ラーメンが麺とスープとの相性で喰うものなら
つけ麺は麺の旨さを味わうものと言えるかも知れない。
当然麺の旨い店のつけ麺は、最高に旨い。

しかしつけ麺には致命的な欠点があった。
つけダレが冷たくなる事だ。
とくに大盛りなど喰ったとき、それは顕著である。

その宿命とも言える欠点を補うため、「あつもり」というものがある。
通常つけ麺はラーメンより、やや長めに茹で
水洗いして締めた後、どんぶりに盛り
冷たい麺を、あついつけダレで喰うのが普通だ。
「あつもり」は水で締めた後、更にもう一度お湯にくぐらせ麺を熱くする。
それによって、最後までアツアツで喰えるというわけだ。
ところがこの「あつもり」も賛否両論なのである。

「あつもり」賛成派は、冷たい麺を冷めたつけダレで喰うのは耐えられないとし、
「あつもり」反対派は、
●麺が伸びやすく、最後の方になると水気が飛んで麺がくっついてしまう。
●麺の旨さが伝わってこない。
●そんなに熱いのがいいなら最初からラーメンを喰え。

という意見だ。
ちなみに言うと、オレは「反対派」とまではいかないが、
「あつもり」を頼むことはない。
最大の理由はオレが「猫舌」であることと言っていいだろう。
猫舌で喰うのが遅くなるからこそ麺は伸びるし、つけダレが冷めるのである。
「それはラーメンだって同じだろ?」と思われるであろうが
説明が難しいが、それは微妙に違うのである。
申し上げたように、ラーメンは麺とスープの相性で喰うもので
つけ麺は「麺を喰うもの」なのである。

え?わからない?
でしょうねぇ…書いてるオレでもよくわからない。

何年か前、よく行くラーメン屋がつけ麺を始めたので
早速注文してみると、馴染みであったこともあって
そこの大将が、ちょっとした実験をしてみてくれた。
まず、普通に麺を茹でたあと、水で締めた冷たい麺を皿に盛り
そのうちの一掴みを、茹で湯にくぐらせて
「さ、食べ比べてみてよ」と言う。
喰ってみると、ラーメンの時は全然気にならなかったのだが
お湯で温めた麺から上がる、モアッとした湯気が鼻について
麺の旨さがまるで感じられないものであった。

「それがうちで『あつもり』を出さない理由」

といって大将が笑った。

「熱いものは熱く、冷たいものは冷たく」
これが一番のご馳走だと言われている。
冷めた味噌汁も、ぬるいビールも不味い。

しかしつけ麺はどうか。
この定義は難しい。

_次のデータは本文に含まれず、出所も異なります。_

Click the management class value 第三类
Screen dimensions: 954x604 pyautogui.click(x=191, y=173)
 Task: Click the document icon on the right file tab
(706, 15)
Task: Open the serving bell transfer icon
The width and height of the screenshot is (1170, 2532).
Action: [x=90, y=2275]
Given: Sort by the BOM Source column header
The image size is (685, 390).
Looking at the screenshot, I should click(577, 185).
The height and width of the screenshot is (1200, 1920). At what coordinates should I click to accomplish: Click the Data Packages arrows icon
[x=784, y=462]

ある人は「つけ麺の魅力は麺とタレの温度差」という。
しかし結局、身も蓋もない言い方をすれば
それは単なる「好き嫌い」なのではないだろうか。
あつもり反対派が、いくら否定したところで
それを好む人がいて、それを出す店がある以上否定など出来るわけがない。
「あつもりは出さない」と言っていた、上記の店も
現在では客の要望で「あつもり」の注文に応えるようになった。

つけ麺の宿命

もしかしたら「一秀」の土鍋つけ麺が、その答えをくれるかも知れない。
次回は是非「土鍋つけ麺」を試してみたいと思う。